Am späten Nachmittag trafen dann auch meine Familie und all die anderen mit ihren am Flughafen gemieteten Autos ein. Es begann ein herrlicher, unkomplizierter Urlaub.
Nach 14 Tagen Sommer, Sonne, Strand und Meer wurde die Güllepumpe wieder bepackt und für den Rückweg vorbereitet. Kaum war ich auf der Autobahn, war kein Wölkchen mehr am Himmel und die Sonne brannte dermaßen auf mein Haupt, dass mir in meiner Lederkombi der Schweiß bis an die A…backen lief. Der nächste Parkplatz wurde angefahren, fast alle Reißverschlüsse mehr oder weniger geöffnet und weiter ging die Fahrt. So ließ es sich aushalten – der Fahrtwind kühlt, die Gedanken schweifen, die Gülle pumpt und – AUA! Ein stechender Schmerz im linken Arm riß mich in die Realität zurück. Bloß nicht hektisch werden, rechts ran, Jacke aus und da war sie. Eine Wespe der gemeinsten Art hatte den Weg durch den geöffneten Reißverschluss gefunden und einen Mordanschlag auf mich verübt, aber sie hat es mit ihrem Leben bezahlt. Ich schloss alle Reißverschlüsse und fuhr weiter.

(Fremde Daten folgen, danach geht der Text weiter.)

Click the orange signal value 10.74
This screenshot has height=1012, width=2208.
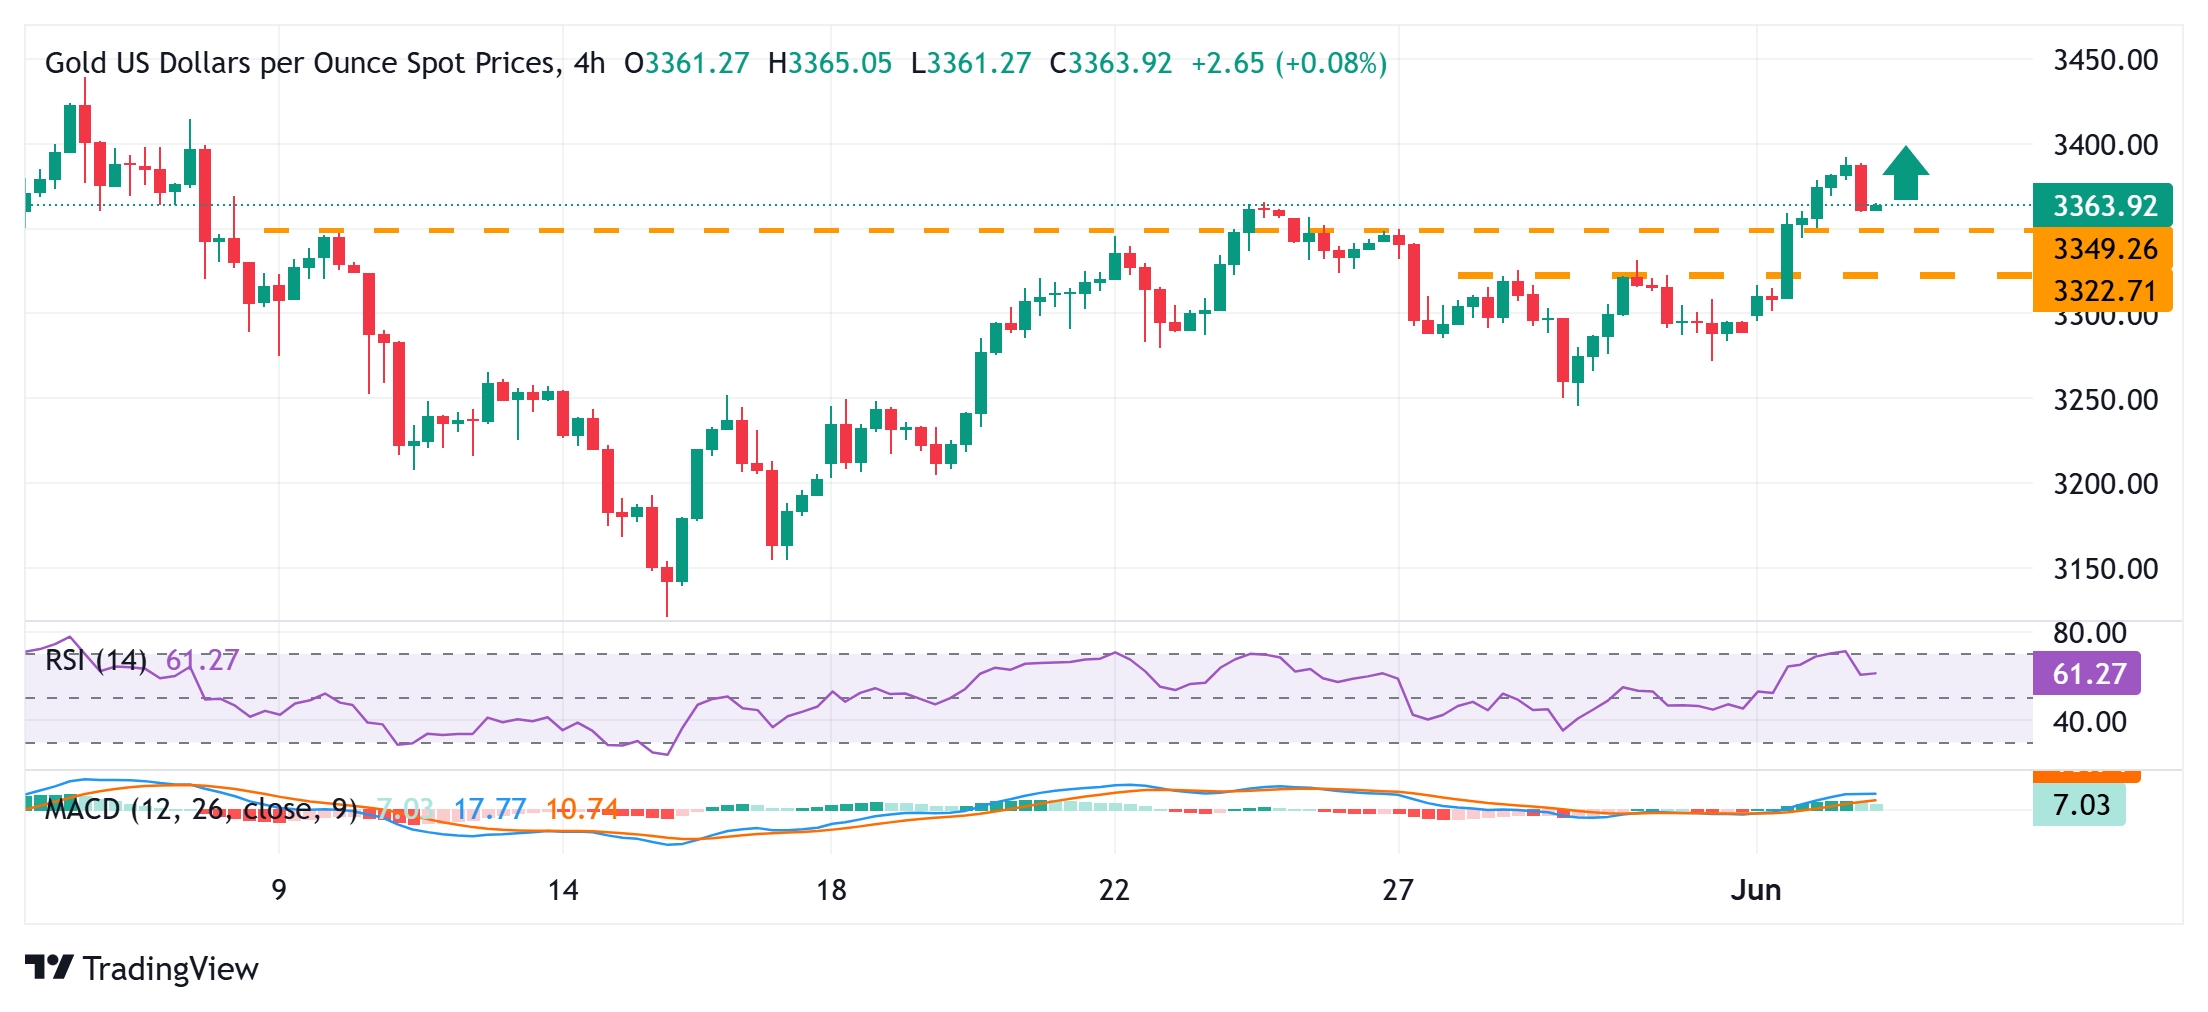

Mittlerweile war es Nacht geworden, ich war in Frankreich und sah in der Ferne vereinzelt Blitze zucken. Einer halbe Stunde später war ich mittendrin. Es war stockdunkel, Wind kam auf und es roch nach Regen. Kaum auf den nächsten Parkplatz angekommen, knallte es auch schon fürchterlich. Sofort ging das Licht aus, der Parkplatz und das Toilettengebäude lagen nun völlig im Dunkeln. Nun setzte auch vehement der Regen ein, und ich schob mein Mopped rückwärts ins Toilettengebäude. Dort traf ich einen französischen Biker, der auch nicht nass werden wollte. Nachdem wir uns lange und ausgiebig unterhalten hatten (er sprach genauso gut deutsch wie ich französisch), wurde der Regen weniger und er setzte seine Fahrt fort.

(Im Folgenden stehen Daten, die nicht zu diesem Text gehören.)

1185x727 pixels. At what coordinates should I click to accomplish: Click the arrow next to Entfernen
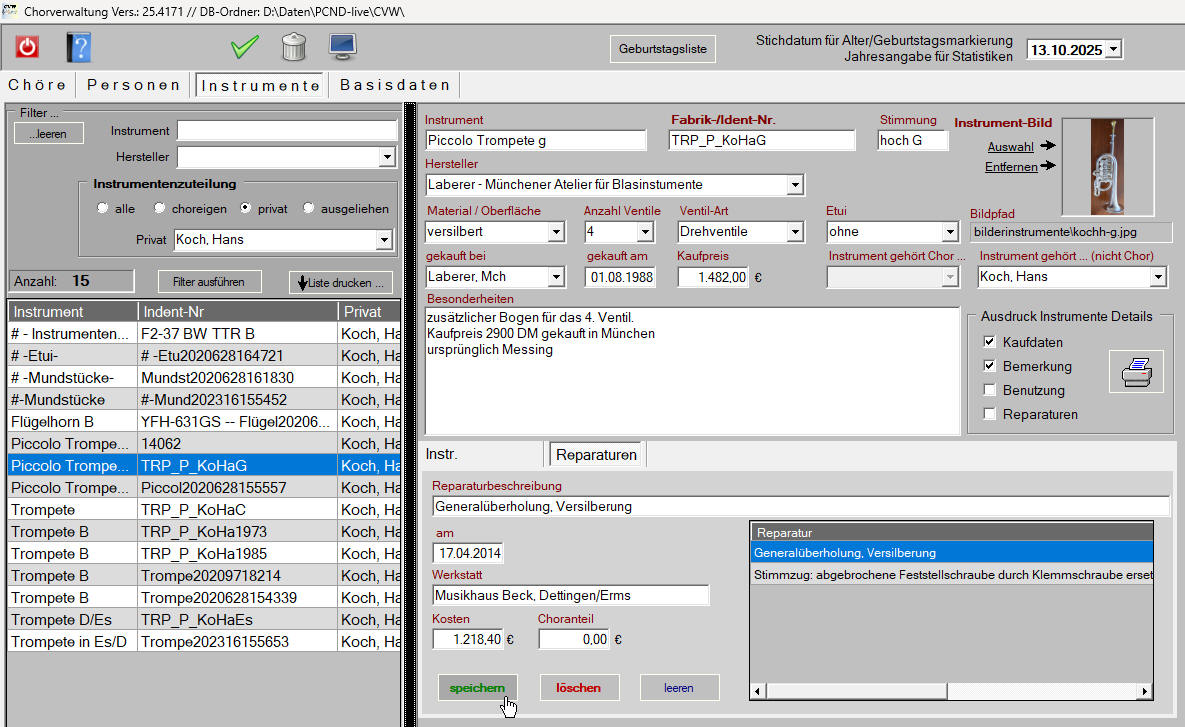[1047, 166]
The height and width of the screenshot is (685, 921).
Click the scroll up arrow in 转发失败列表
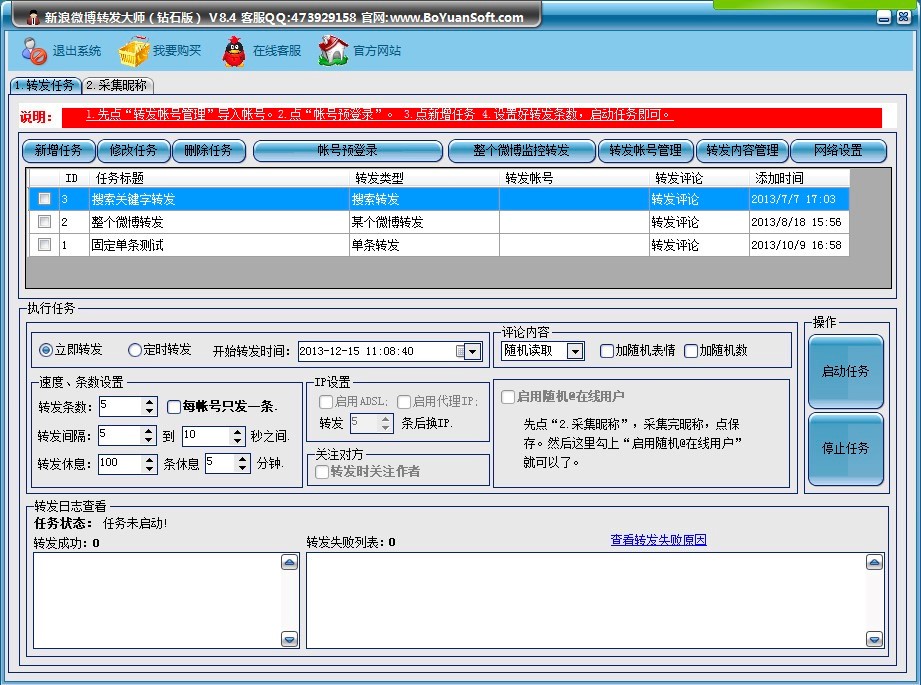(875, 563)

Während ich mir meine Regenkombi überzog, fuhr ein PKW auf den Parkplatz und hielt dicht neben dem Toilettengebäude. Zwei Damen kamen in der stockfinsteren Nacht auf mich zu. Ich dachte nur: „Mach‘ irgendwas, sonst bekommen die einen Schreck fürs Leben”. Das Licht meines Bikes erhellte die Szene und ich fragte, ob sie meine Taschenlampe haben wollten. Ich werde bis heute das Gefühl nicht los, dass ich tatsächlich gehört habe, wie zwei Klößchen in die Hosen rauschten. Die Damen nahmen trotzdem dankbar meine Taschenlampe an.
Ich setzte meine nächtliche Fahrt durchs regnerische Frankreich fort und kam in den frühen Morgenstunden mit viel Regen und fast leerem Tank an der deutschen Grenze an. Inzwischen war das kühle Nass trotz Regen- und Lederkombi schon in der Unterwäsche und in den Stiefeln, im Grunde höchste Zeit für ein warmes Hotelzimmer. Doch so kurz vor zu Hause (650 km) wollte ich nur noch weiter.
An einer Tankstelle in der Nähe von Kassel stellte ich fest, daß ich mich eingesaut hatte: mein rechtes Bein war voller Öl. Die ersten Gedanken gingen in Richtung ADAC, Werkstatt, Ersatzteillager – und dann Schrottpresse. Zum Glück war nur die Dichtung von der Gehäuseentlüftung undicht. Öl hatte ich natürlich an Bord, und so wurde noch rund ein halber Liter des schwarzen Goldes gleichmäßig auf die Autobahn verteilt.
Gegen 15 Uhr erreichte ich mit viel Sonne im Herzen und immer noch bei strömendem Regen mein Zuhause und schloss meine Familie, die mit dem Flieger natürlich schneller gewesen war, glücklich in die Arme.